I’ve spent some time seriously trying to convince a devout Catholic friend of mine about EA. The problem, as far as I can tell, is that EA and the Church have value systems that are almost directly at odds. I mean, that if you take seriously their value system, the rational course of action isn’t EA. At least, not in the manner meant here.
My understanding: Essentially, the Church already has an entrenched long-termist view. It’s just that the hugely disvaluable outcome is a soul or souls spending eternity in hell (or however long in purgatory). In an expected value analysis, eternity is always going to win out over the whatever the life of the universe is. To convince them, then, to pursue traditional EA goals would, I think, require the extra step of motivating them to think those EA goals are more important.

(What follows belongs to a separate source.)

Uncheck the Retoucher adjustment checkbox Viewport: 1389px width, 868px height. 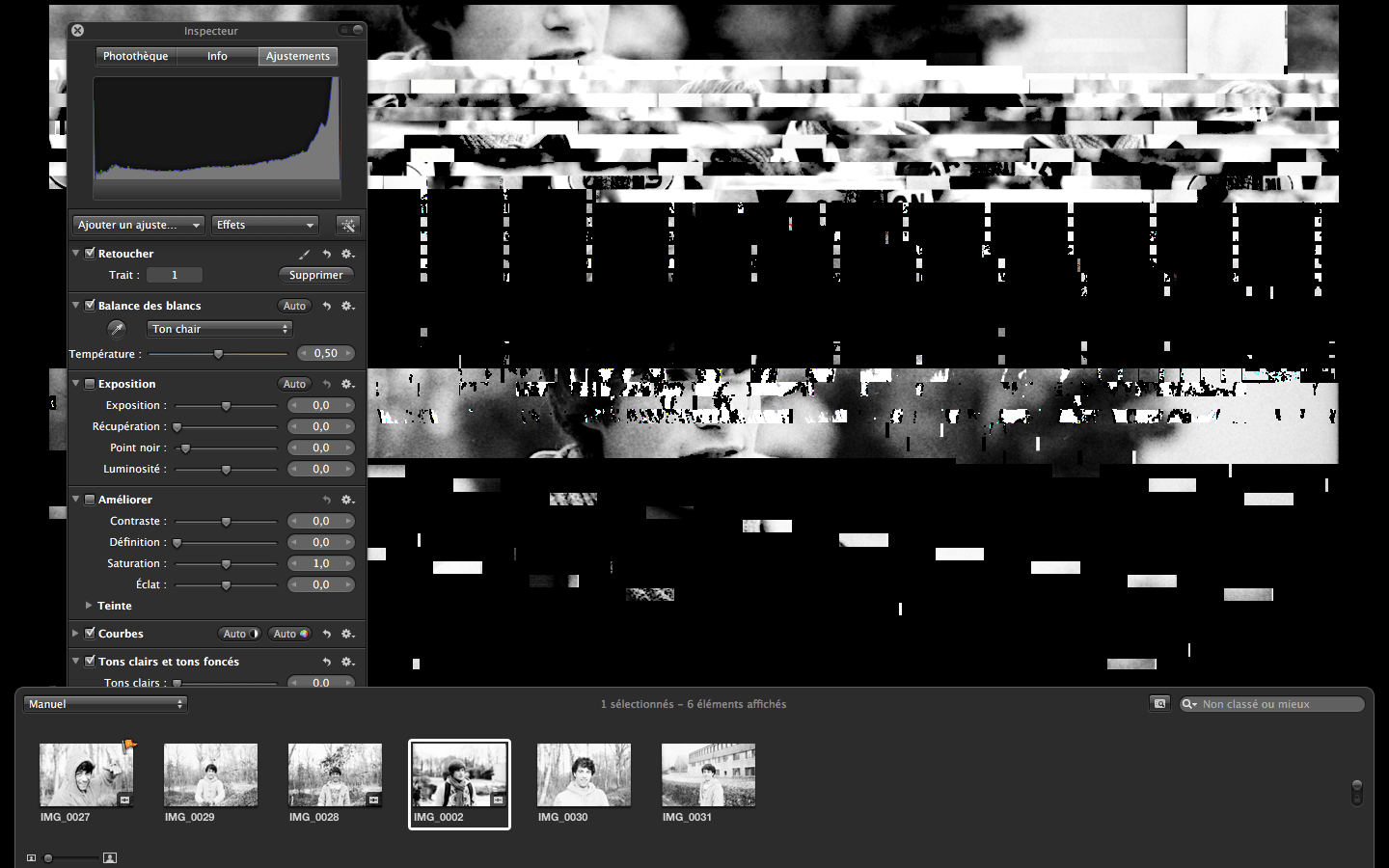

You’re right. What I was trying to get at was that I presume Catholics would start with different answers to axiological questions like “what is the most basic good?”. Where I might offer a welfarist answer, the Church might say say “a closeness to God” (I’m not confident in that). Thus, if a Catholic altruist applies the “effective” element of EA reasoning, the way to do the most good in the world might end up looking like aggressive evangelism in order to save the most souls. And that if we’re trying to convince Catholic Priests to encourage the Church use its resources for usual EA interventions, it seems like you’d need to either employ a different set of arguments than those used to convince welfarists/utilitarians or convince them to adopt answer to the question we started with.